--- Dataset excerpts ---

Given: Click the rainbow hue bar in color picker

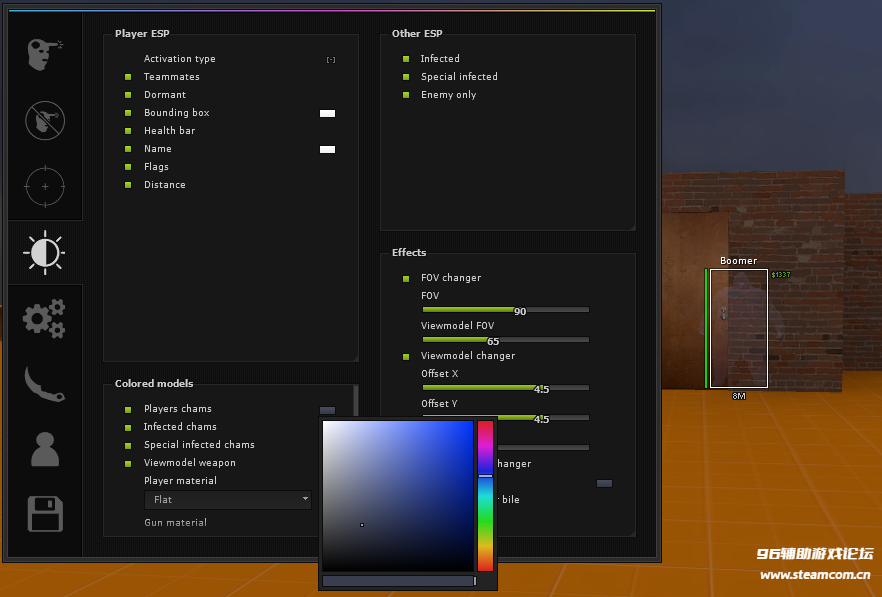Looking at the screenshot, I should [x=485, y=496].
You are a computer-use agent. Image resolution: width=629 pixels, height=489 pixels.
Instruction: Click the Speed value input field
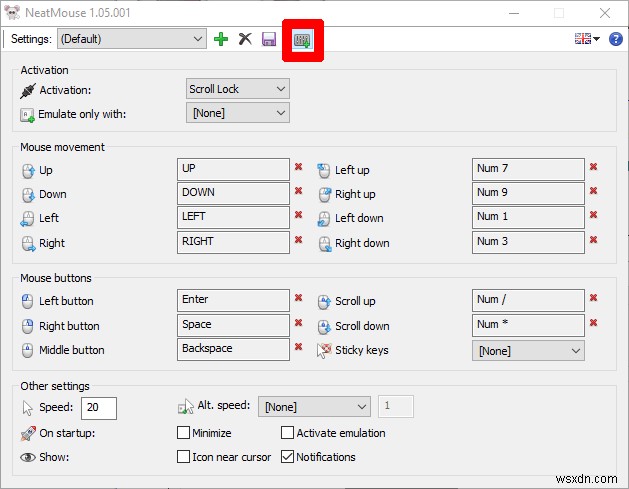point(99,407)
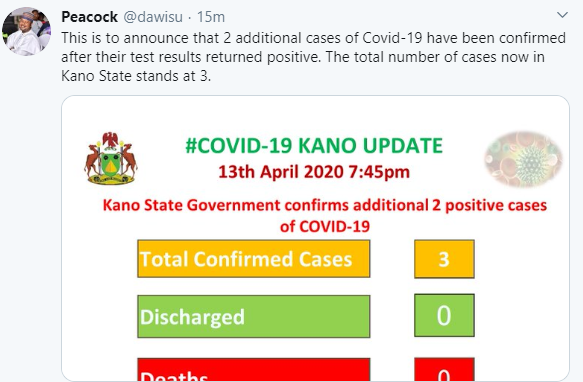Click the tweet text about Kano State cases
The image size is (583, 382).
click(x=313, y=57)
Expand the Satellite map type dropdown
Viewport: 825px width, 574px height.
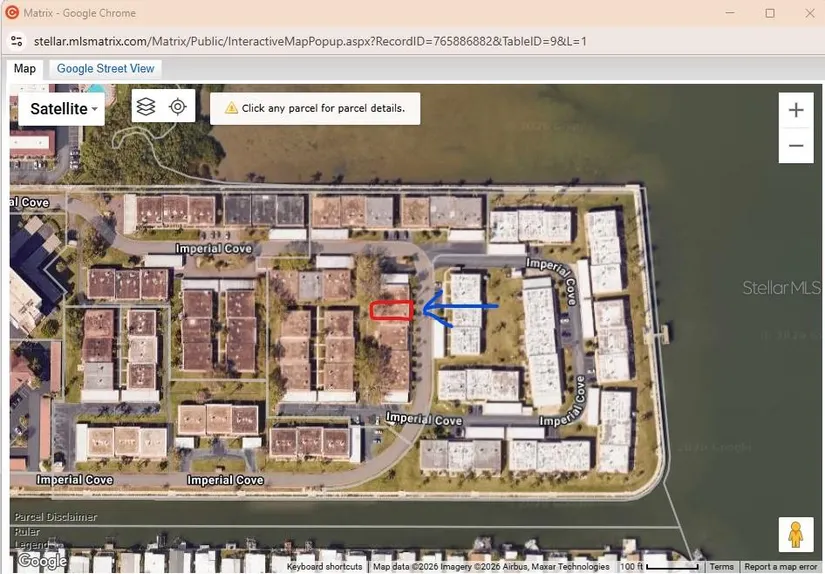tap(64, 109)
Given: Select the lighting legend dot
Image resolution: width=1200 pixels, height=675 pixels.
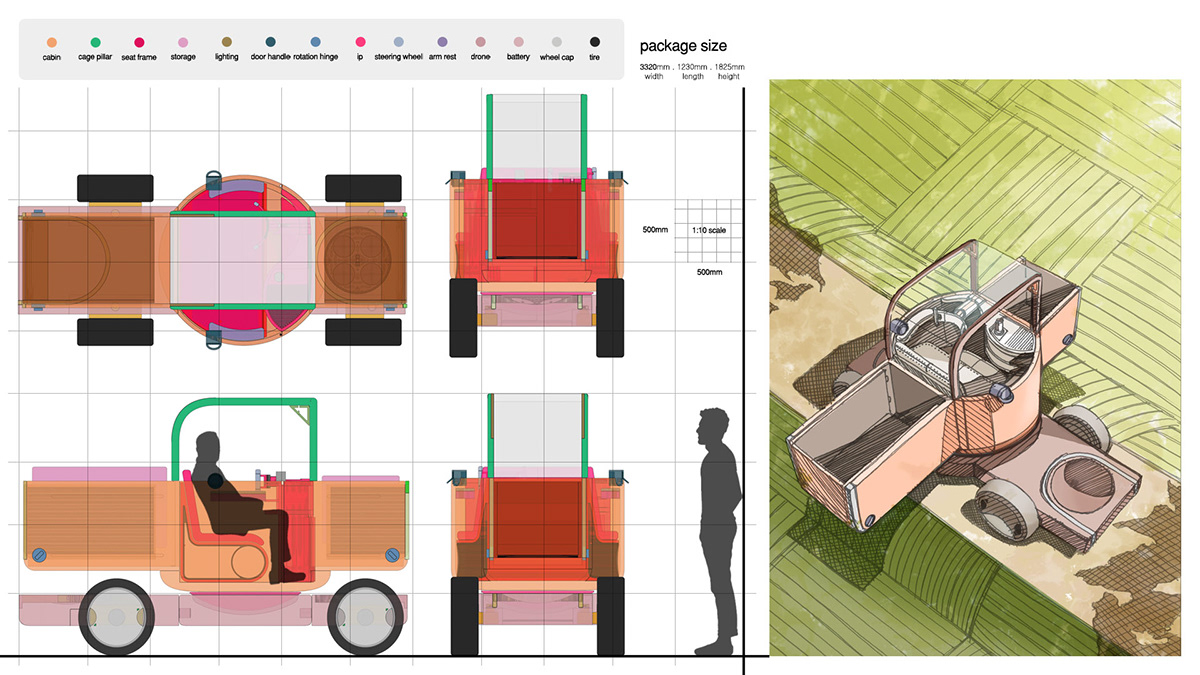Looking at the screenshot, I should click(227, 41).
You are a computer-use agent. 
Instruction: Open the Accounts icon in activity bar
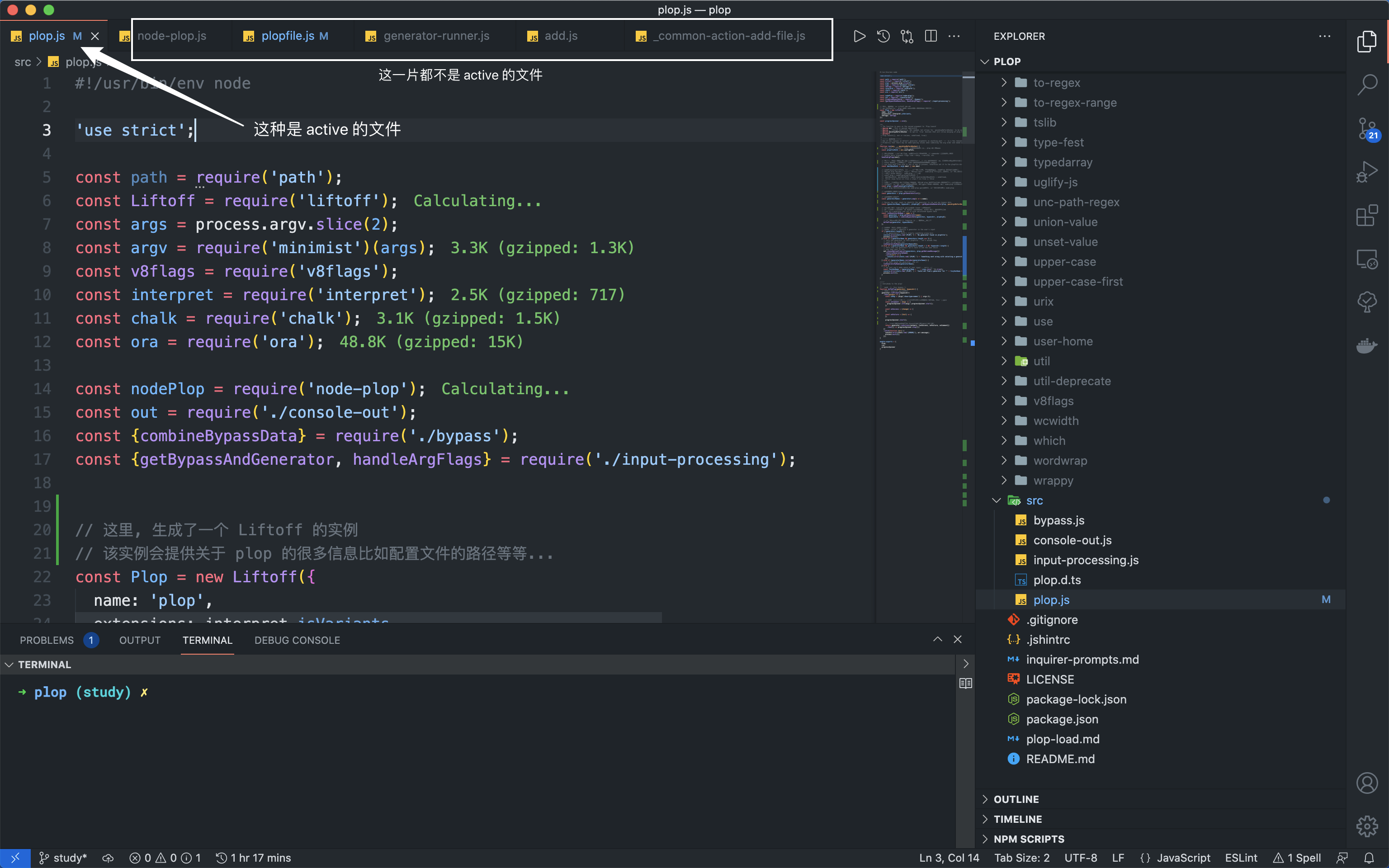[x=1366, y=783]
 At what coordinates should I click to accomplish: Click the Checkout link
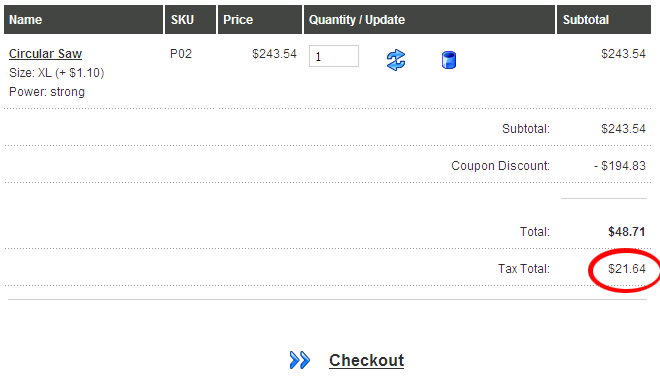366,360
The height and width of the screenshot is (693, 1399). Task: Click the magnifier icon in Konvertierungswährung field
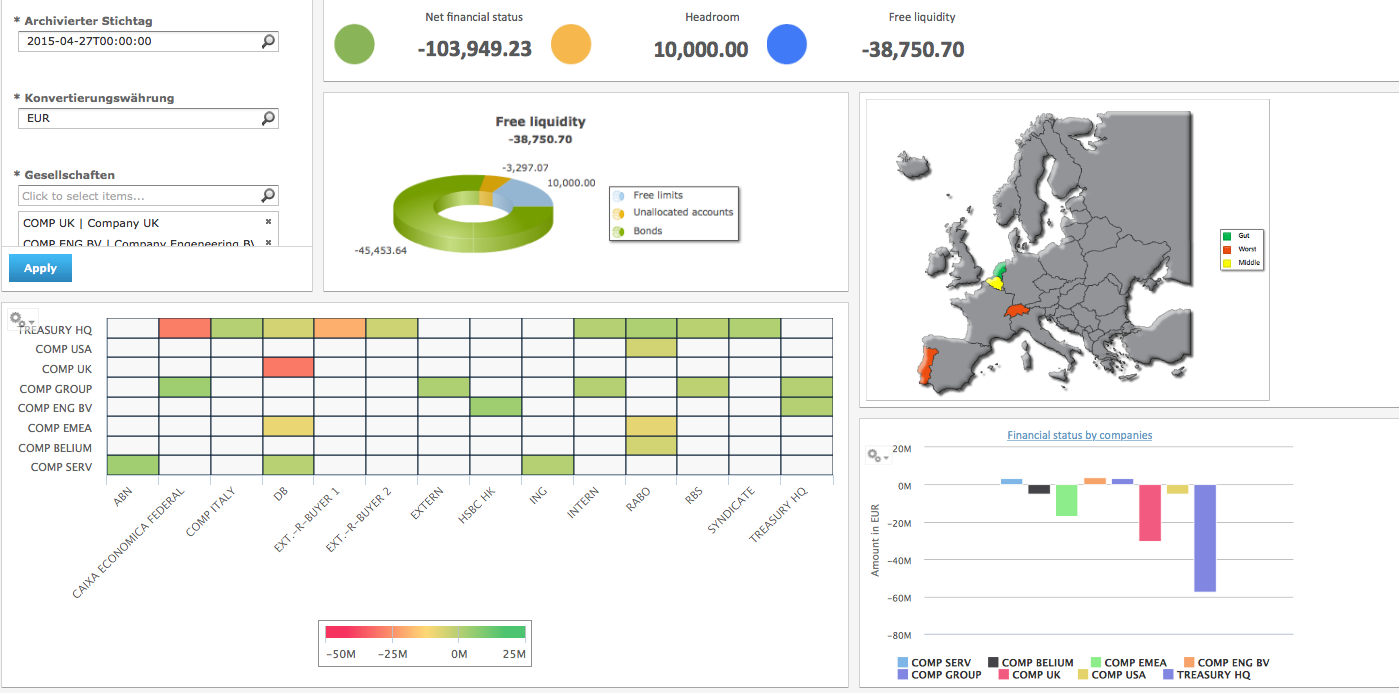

---

- [Exercise description]:
Transcribe the lines from the one containing "Given: Select the lighting legend dot" through the end of the lines, including both ends, and leave the pictures out of your answer.

- [Exercise solution]:
Given: Select the lighting legend dot
Image resolution: width=1200 pixels, height=675 pixels.
Looking at the screenshot, I should click(227, 41).
You are a computer-use agent. 
Instruction: Open the Accounts icon in activity bar
[x=1366, y=783]
 At what coordinates should I click to accomplish: Click the Checkout link
366,360
The height and width of the screenshot is (693, 1399). Task: Click the magnifier icon in Konvertierungswährung field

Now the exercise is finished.